Role of Stochastic Forcing in ENSO Variability in a Coupled GCM

by Kapur, Atul

A systematic procedure is designed to evaluate the role of stochastic forcing (SF) in El Nino Southern Oscillation (ENSO) exhibited by coupled ocean-atmosphere general circulation models (CGCMs). The procedure is applied on a 163-year run of a CGCM which has realistic representation of ENSO and SF. The realism of ENSO in the CGCM is determined by statistical comparison with a 29-year global reanalysis product. SF is extracted from both the CGCM and reanalysis as residual atmospheric variability uncoupled to the ocean. Further, the Madden-Julian Oscillation (MJO) and non-MJO components are isolated from SF. The CGCM stochastic components are compared to those from the reanalysis to validate their representation. A coupled ocean-atmosphere model of intermediate complexity is first forced with stochastic components from the reanalysis.

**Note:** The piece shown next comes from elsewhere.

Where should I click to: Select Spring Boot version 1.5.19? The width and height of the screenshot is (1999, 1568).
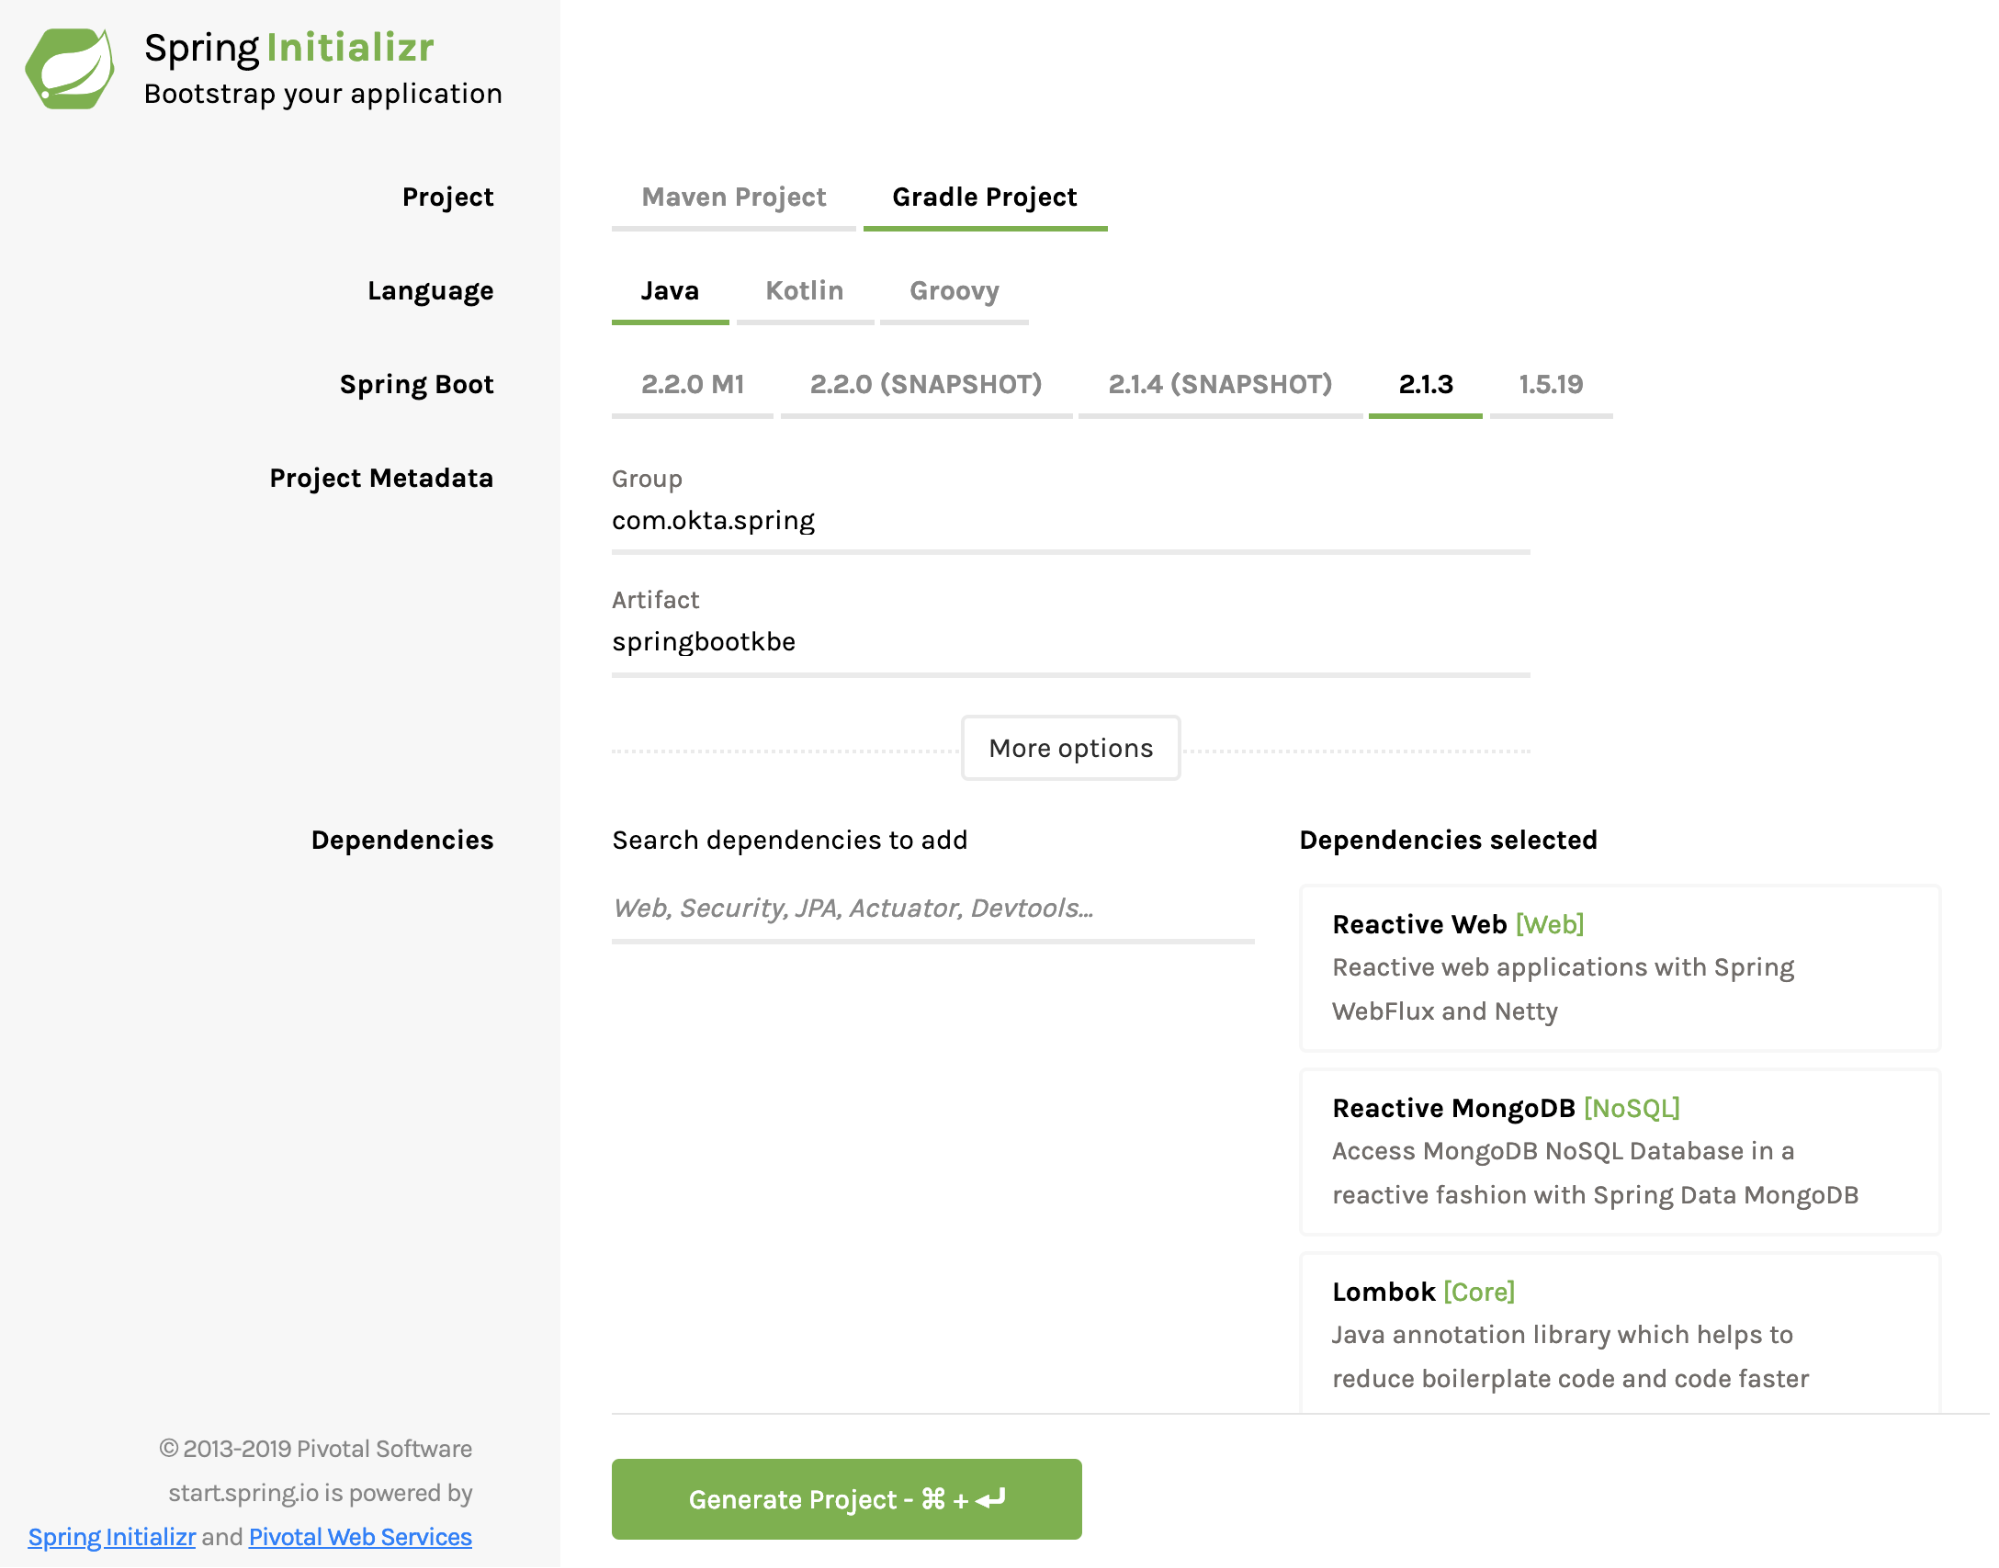(1550, 385)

The resulting ENSO is examined for realism to evaluate the strengths and weaknesses of the intermediate coupled model, which is then forced with the stochastic components from the CGCM. Results are diagnosed to investigate the role of SF. It is found that the SF can play an important role in ENSO in the CGCM, especially in its warm events. The role is similar to reanalysis SF in generating ENSO period and spring predictability barrier. However, unlike in case of the reanalysis, the seasonal dependence of ENSO variance in the CGCM does not seem to be originating from its SF. The contribution to statistics appears to be higher from the MJO component of SF compared to the non-MJO component. The intermediate model simulations also suggest that both in CGCM and nature, the SF operates on a weakly stable coupled system to produce ENSO variability.